SHORT TASK: Rewrite every line of the items below, requests included, and scale each coordinate in the answers by 2.55, rounding to the nearest whole number with halves going up. Leave the pictures out.

RECORDS FOR THIS TASK:
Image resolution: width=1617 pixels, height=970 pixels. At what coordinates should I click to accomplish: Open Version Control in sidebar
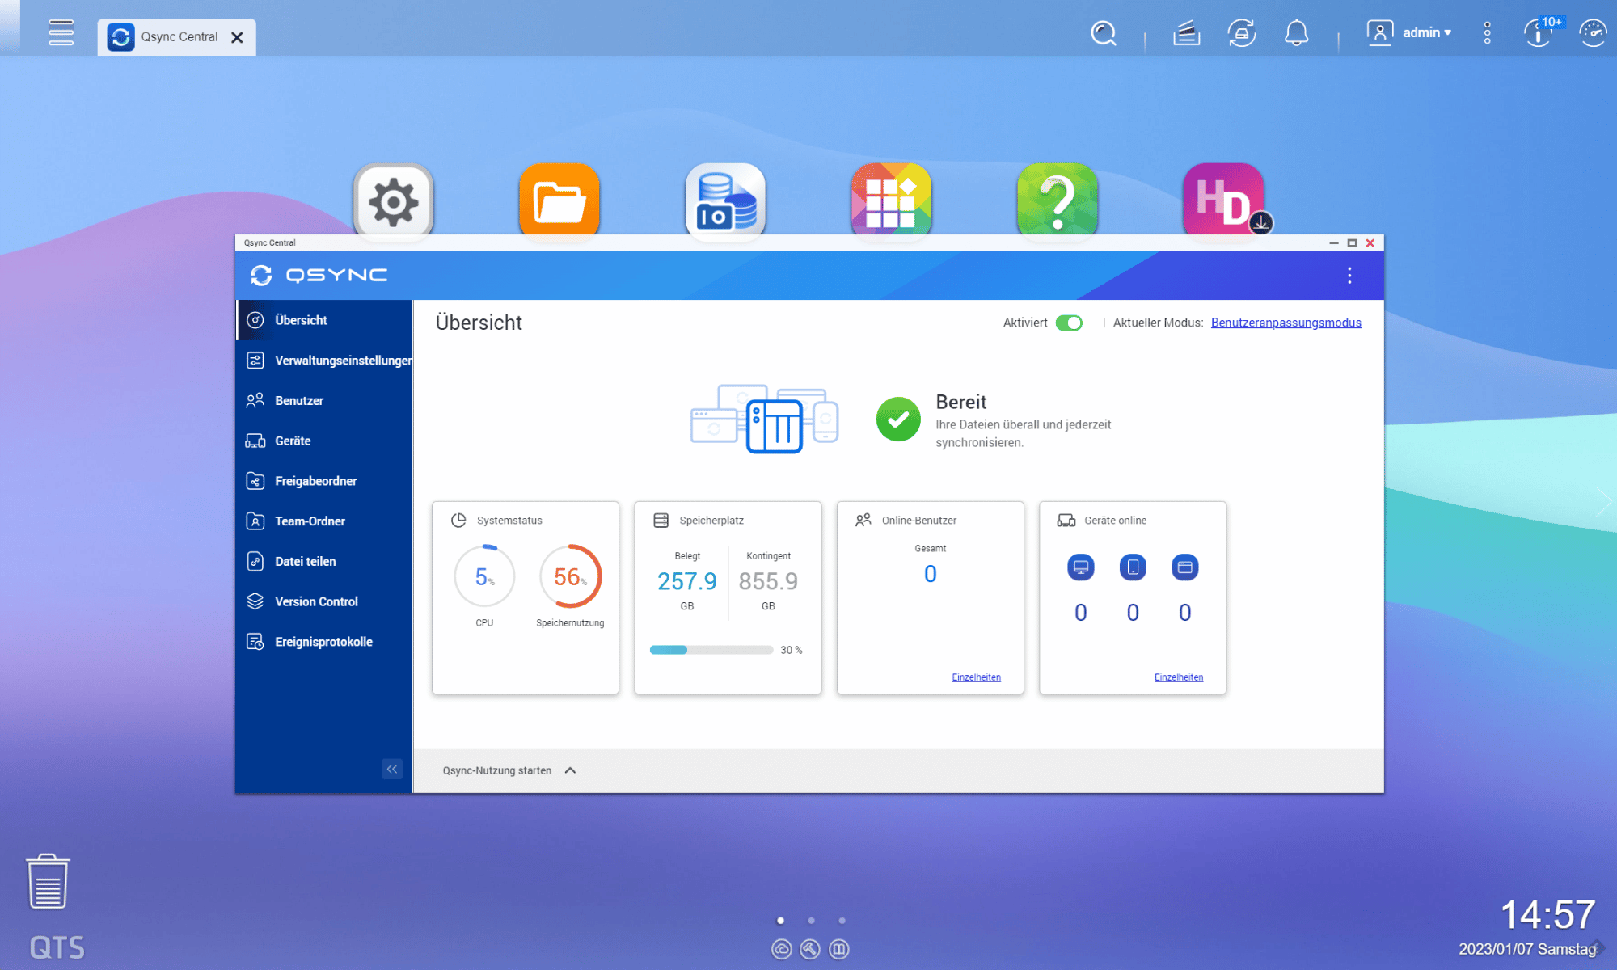tap(315, 601)
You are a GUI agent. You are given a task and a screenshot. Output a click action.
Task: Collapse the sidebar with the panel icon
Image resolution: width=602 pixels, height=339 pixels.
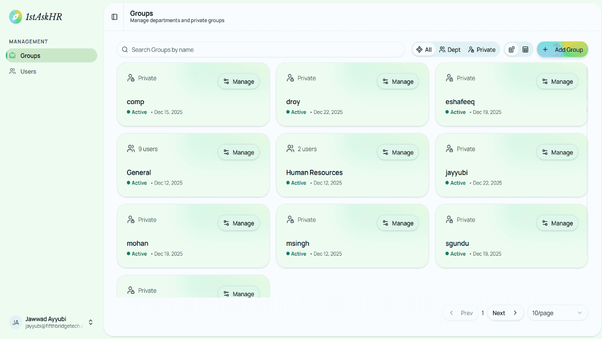[114, 16]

EXPECTED OUTPUT:
Image resolution: width=1617 pixels, height=970 pixels. At what coordinates should I click to accomplish: Open Version Control in sidebar
tap(803, 1533)
You are a GUI agent. You are given a task and a screenshot. Output a click action.
Task: Collapse the sidebar with the panel icon
Image resolution: width=602 pixels, height=339 pixels.
[291, 41]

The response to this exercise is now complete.